On Thu, Aug 21, 2014 at 1:54 PM, Stephen John Smoogen smooge@gmail.com wrote:
On 20 August 2014 19:29, Nico Kadel-Garcia nkadel@gmail.com wrote:
On Wed, Aug 20, 2014 at 5:24 PM, Karanbir Singh mail-lists@karan.org
I'd like to be able to offer rsync from there as well, but there are a few challenges that need resolved first. For the binary content cache, we can likely run the rsync instance from the backup machine so there is no network load on the production box. For the git repos its a bit harder since there are private or working-in-progress repos in there as well, and we need to find a way to mask those out.
Certainly worth trying to get to.
Use GPG signed git tags to assure provenance, and the repository can be safely cloned. Rsyncing a git repo is like rsyncing a CVS or Subversion reository. Even small changes in the midst of the rsync operation can corrupt the underlying database.
Could you please cut down the broken record please? There is no sign there will be GPG signed git tags in the near future and your constant harping on it is not going to make it happen any faster.
Sorry it bothers you. I didn't bring up using rsync to make mirrors. I'm trying to get across the provenance and propagation problem.
Besides the potential corrupt snapshot problem, there's the inevitable discrepancies between the mirrors and git.centos.org itself. Content is likely to differ in small ways among the mirrors, due to the rsync based snapshot being in the past. I assume that some of the individual repos are changing during the overall rsumc update period, unless they're all done in parallel, which would be *really* nasty.
Unless.... Is there a top level directory to use for an rsync mirror? That's going to be a pretty bulky rsync operation, with over 6000 subdirectories and the amount of churn in any of the modified git repos.
Anyway, verification of the consistency of all the mirrored repositories becomes awkward. There's also the lack of site verification in the unencrypted and unsigned rsync protocol, which I'd not even thought about for git.centos.org. That puts it right into the "people cloning from each other's unsecured repos locally" world, in this case cloning from the rsync mirrors. And it directly brings up the "verify the provenance of local repos" problem that was discounted by some when I brought up the problem earlier.
Several folks did bring up the point of "git.centos.org has an SSL key, what's not secure about it?" If we're using rsync mirrors, we're relying on someone else's mirror site to be secure, as well.

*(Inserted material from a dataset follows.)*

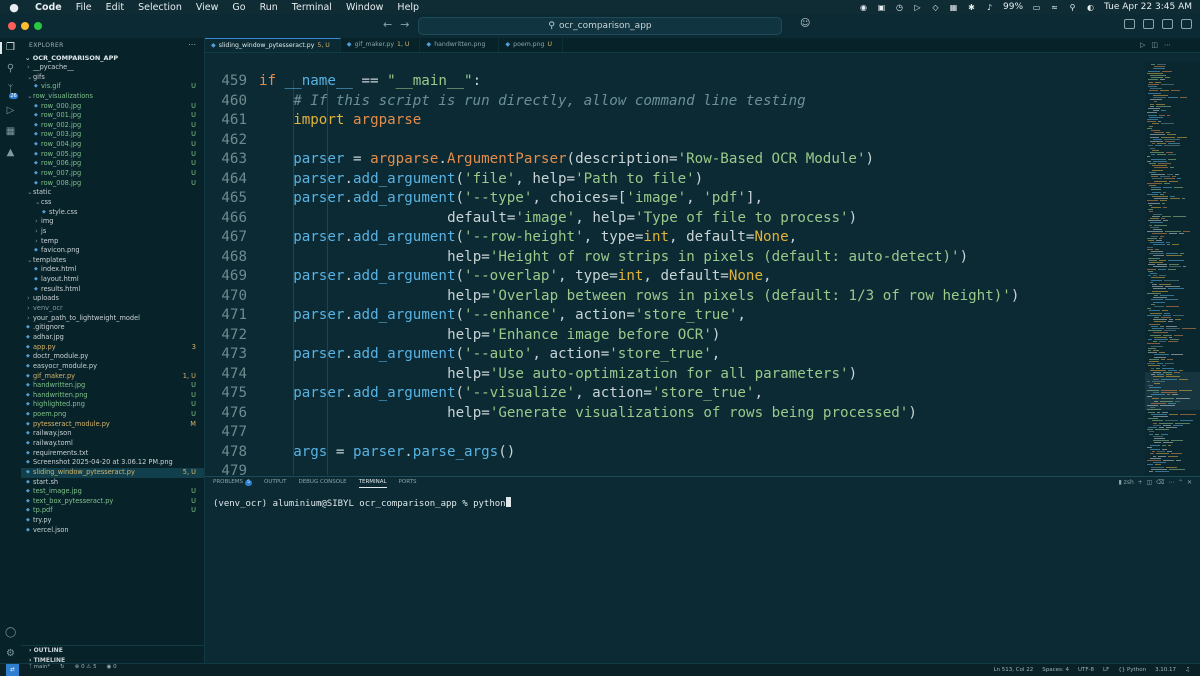  Describe the element at coordinates (112, 145) in the screenshot. I see `tree-file: ◆ row_004.jpg U` at that location.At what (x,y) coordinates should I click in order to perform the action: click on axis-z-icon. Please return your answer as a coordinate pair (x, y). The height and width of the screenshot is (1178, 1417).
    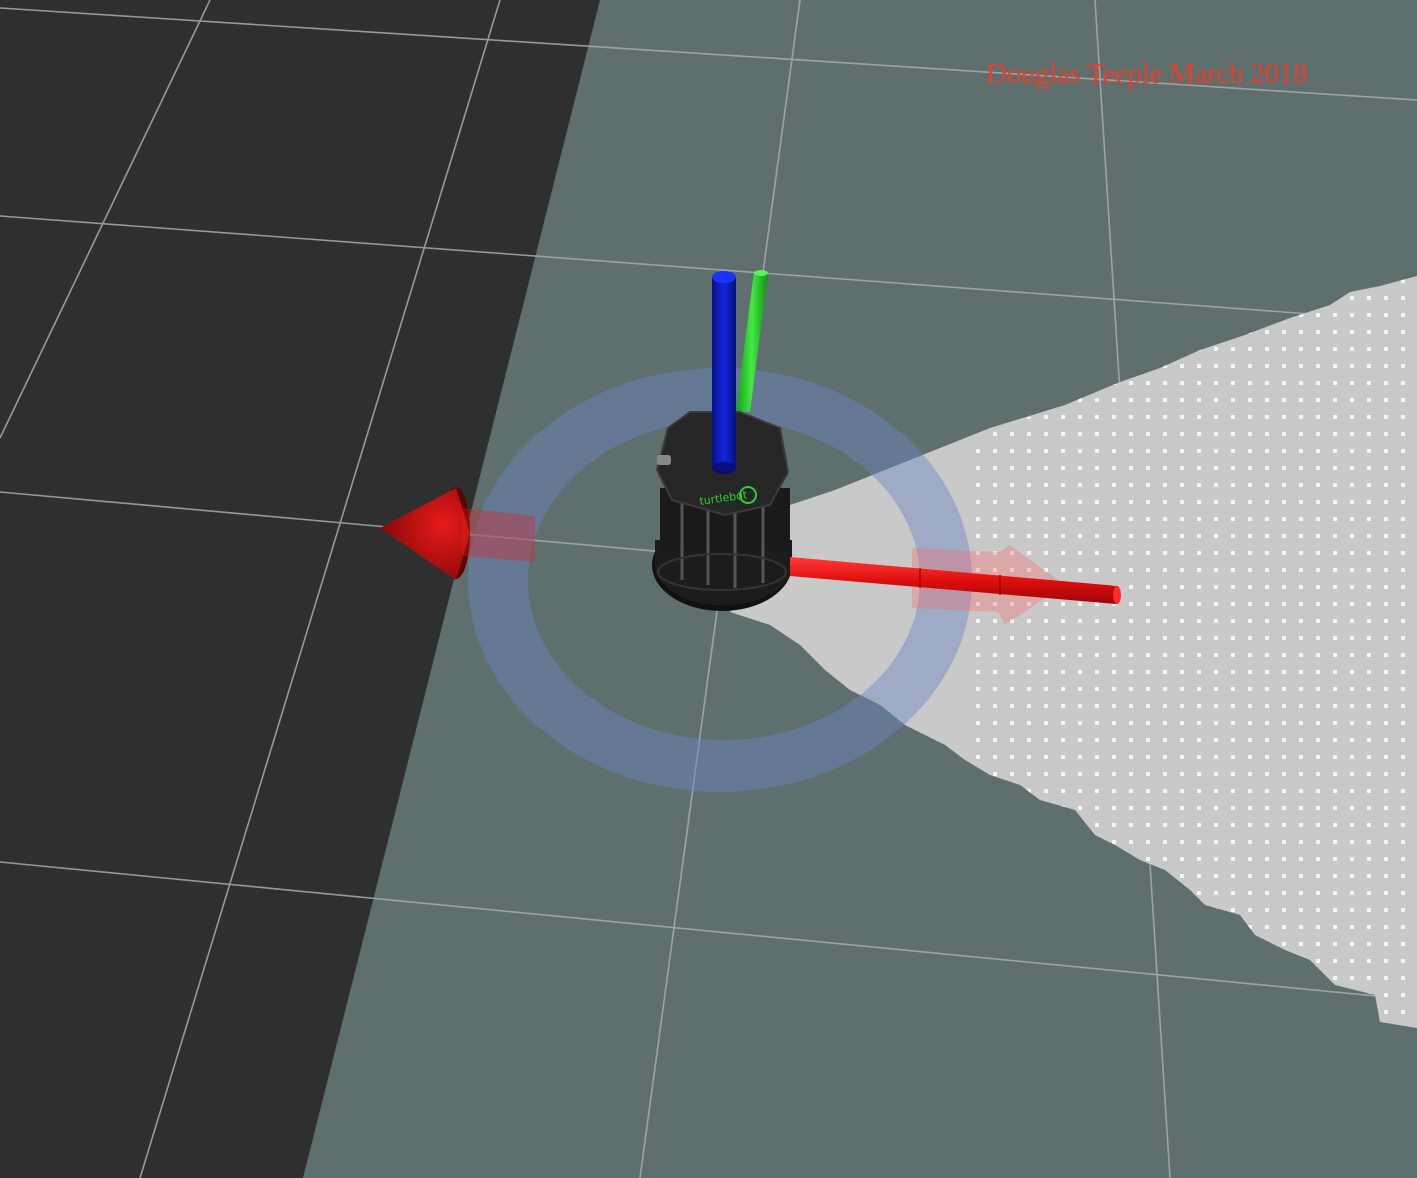
    Looking at the image, I should click on (724, 372).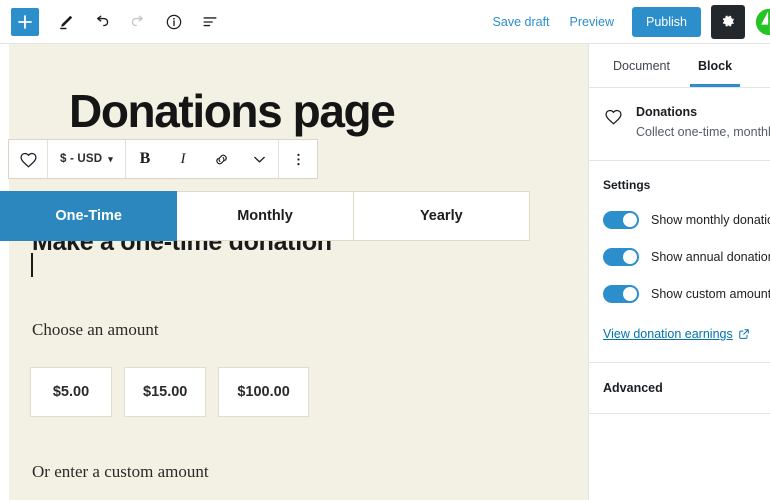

And we're probably relying on unencrypted rsync to git.centos.org, itself, to support those mirrors. And we're once again open to someone polluting the data stream with a fake repo.
No, *if* our friends at git.centos.org want to help protect that data stream for mirror clients, they can consider using something like rsync with ssh keys and the old "validate-rsync.sh" script as a ForceCommand. A site that wants to be a mirror would need a relevant private SSH key, and unlocking it for rsync use is their problem. But that would at least help assure provenance between the mirror sites and git.centos.org.
The repercussions of using rsync for this start adding up pretty fast.